Thứ Năm, 22 tháng 9, 2005

The Siren Blows Up

The Siren indulged in a bit of comfort movie viewing over the weekend as she fought off a terrifying Ragweed Pollen Invasion. In this case, the movie was Michelangelo Antonioni's Blowup (1966).

Unfortunately, her initial comfort evaporated soon after seeing her new DVD.

The Siren just never tires of the look of this movie. The fashions, the glimpses of London, the way the main character's studio/flat is decorated; it all looks great, still. Time hasn't been entirely kind to this film, once the coolest of art flicks. The Siren thinks the main problem is that a lot of its devices have been recycled so often by lesser filmmakers that they make even this, the original, seem stale. But there are many reasons to see Blowup, aside from its place in history. There's the cast, an amazing eyeful of what made Sixties London swing. Feast your eyes on Verushka, Vanessa Redgrave, Sarah Miles, Jane Birkin and, most of all, then-gorgeous David Hemmings. He is in almost every scene, and the Siren readily admits that for her, he's a big part of the film's appeal.

The famous scenes hold up very well--from Hemmings photographing a writhing Verushka, then collapsing after the session climaxes, to Redgrave trying to seduce her way into getting the roll of film, to the series of scenes from which the movie gets its name.

Maybe it no longer seems revolutionary. But here in 2005, every other TV show is a makeover program, and magazines are stuffed with photos of celebrities whose looks we scrutinize in minutest detail. And here from 1966 is a movie with a dazzling surface, that still insists on telling the audience that surfaces are just that.

It was wonderful to curl up on the couch and get re-acquainted with this one. The Siren saw it about 20 years ago, at the Thalia, if memory serves. She rented it on VHS a couple of times subsequently. Ah, the pleasures of a DVD. Crisp picture, glorious color, good sound in the club scene. (Jimmy Page looked awfully handsome in his Yardbirds days, didn't he?)

But something was nagging at the Siren. She was embarrassed to admit it. It seemed rather gauche to be actually looking for them. But hey ...

She could have sworn she saw Vanessa Redgrave's breasts the first time she viewed Blowup. And Jane Birkin full-frontal in that so-called orgy scene, too.

Gosh, guess that's another aspect of the movie's greatness, huh? Antonioni, like Hitchcock with Psycho, makes you think you saw bits where there weren't any bits to be seen. The Siren shut off the player, went off to browse film sites and IMDB before writing up her impressions. And she followed one link, and then another, until she came across this.

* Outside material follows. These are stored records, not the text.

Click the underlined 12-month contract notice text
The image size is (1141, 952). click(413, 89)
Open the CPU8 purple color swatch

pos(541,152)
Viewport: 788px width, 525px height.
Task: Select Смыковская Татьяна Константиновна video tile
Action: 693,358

Which made her madder than Bette Davis at a Joan Crawford tribute.

What the hell?

No, excuse me, let me rephrase that.

What the FUCKING hell is going on here?

This film, a landmark by any meaningful definition of the term, got snipped, stripped and re-framed by some nameless Pecksniffs who-knows-when. And Warner Brothers went back to do this DVD, which is supposed to be some kind of goddamned definitive edition, and either knowingly or unknowingly used a Bowdlerized negative.

If I could find the imbecile who cut up this movie, I would make him eat the DVD, case and all, and feed him the stupid cellophane wrapper and those annoying sticky-tape labels for dessert.

Blockbuster, among others, rents out versions of NC-17 movies that have been cut down to an R. And some people have tried to tell me that this is merely an example of the marketplace at work. After all, who does it hurt if someone out in East Bra Strap, Texas, can see a sanitized version of Henry and June, goes the reasoning. It isn't like they just tossed the footage, like with The Magnificent Ambersons. There's a full version around somewhere. Right?

WRONG. You let the sniveling, fatuous censors have at something once, even once, and before you know it, you don't know which goddamned negative is which, or which print you are seeing. Who knows how long this Cuisinart version has been circulating. Who knows whether I ever saw Redgrave's breasts, or a complete print of Blowup at all.

Please excuse the Siren's unladylike language. She had to get this all off her chest, before writing a calm, rational, well-phrased and entirely G-rated letter to Warner Brothers DVD. See you again soon.